Not exactly true. The manual for courts martial says a an order is to be presumed to be lawful. http://www.au.af.mil/au/awc/awcgate/law/mcm.pdf
(a) Lawfulness of the order. (i) Inference of lawfulness. An order requiring the performance of a military duty or act may be inferred to be lawful and it is disobeyed at the peril of the subordinate
A lawful order is also one that is related to the normal conduct of military operations, and while the issue authority is important it is not the final word, because:
Authorization may be based on law, regulation, or custom of the service.
At risk here is:
However, the dictates of a persons conscience, religion, or personal philosophy cannot justify or excuse the disobedience of an otherwise lawful order.
I agree that an order is presumed to be valid, but that only holds true if there is no evidence to the contrary.
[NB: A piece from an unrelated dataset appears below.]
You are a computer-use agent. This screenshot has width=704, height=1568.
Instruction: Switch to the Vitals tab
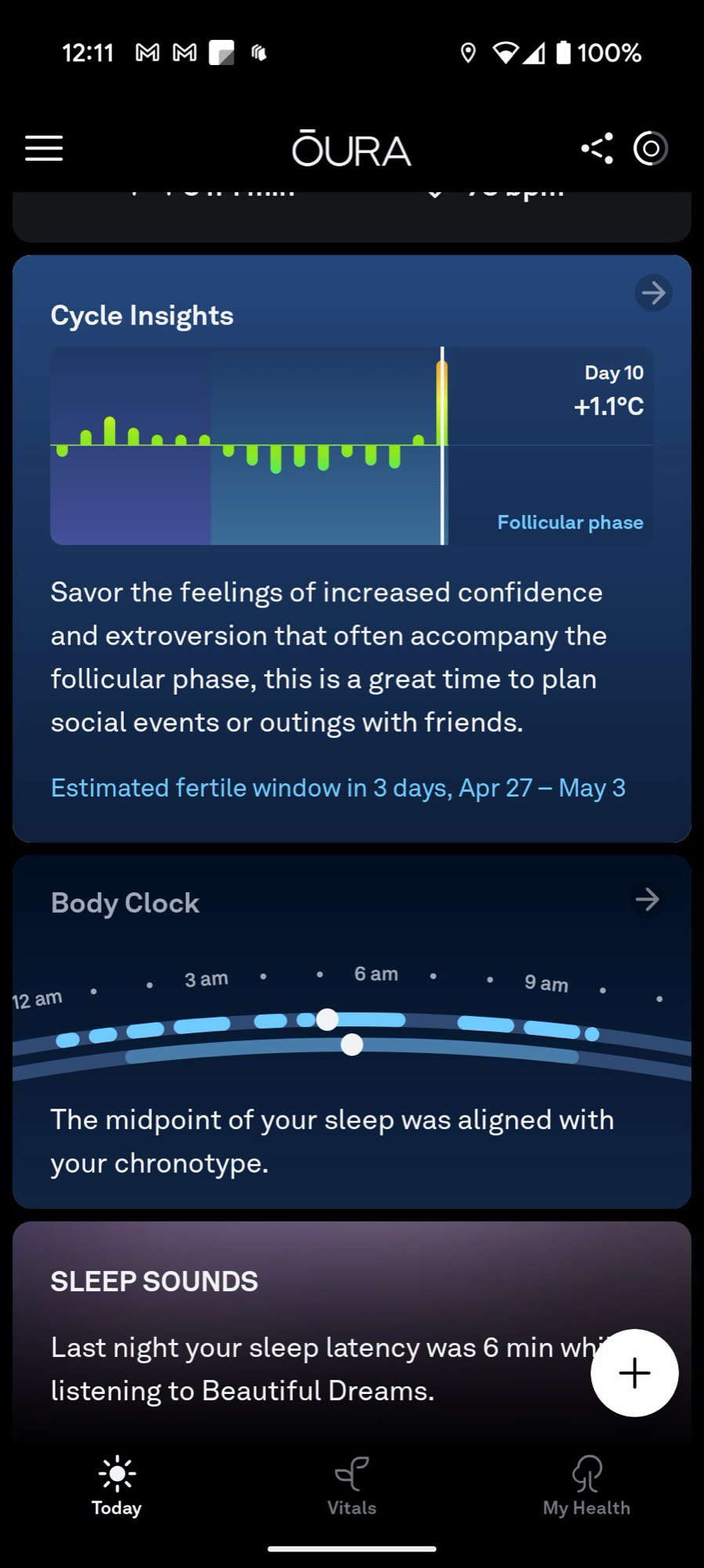352,1486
The whole point of these court actions are to validate those orders since there appears to be evidence to the contrary.
If you blindly follow an order when you have credible evidence indicating that the order is invalid for whatever reason then you can be guilty of a multitude of crimes. There appears to be credible evidence that Obama, thus his orders, are invalid. If true, then the service member has an obligation to question the order.
I agree that if an order is questioned solely because you disagree with the ideology of the person giving the order or with the order itself, then you are insubordinate. However, with the Obama eligibility issue, that does not appear to be the case. It is all about good faith and credible evidence, which is why this rightly needs to be sorted out in court.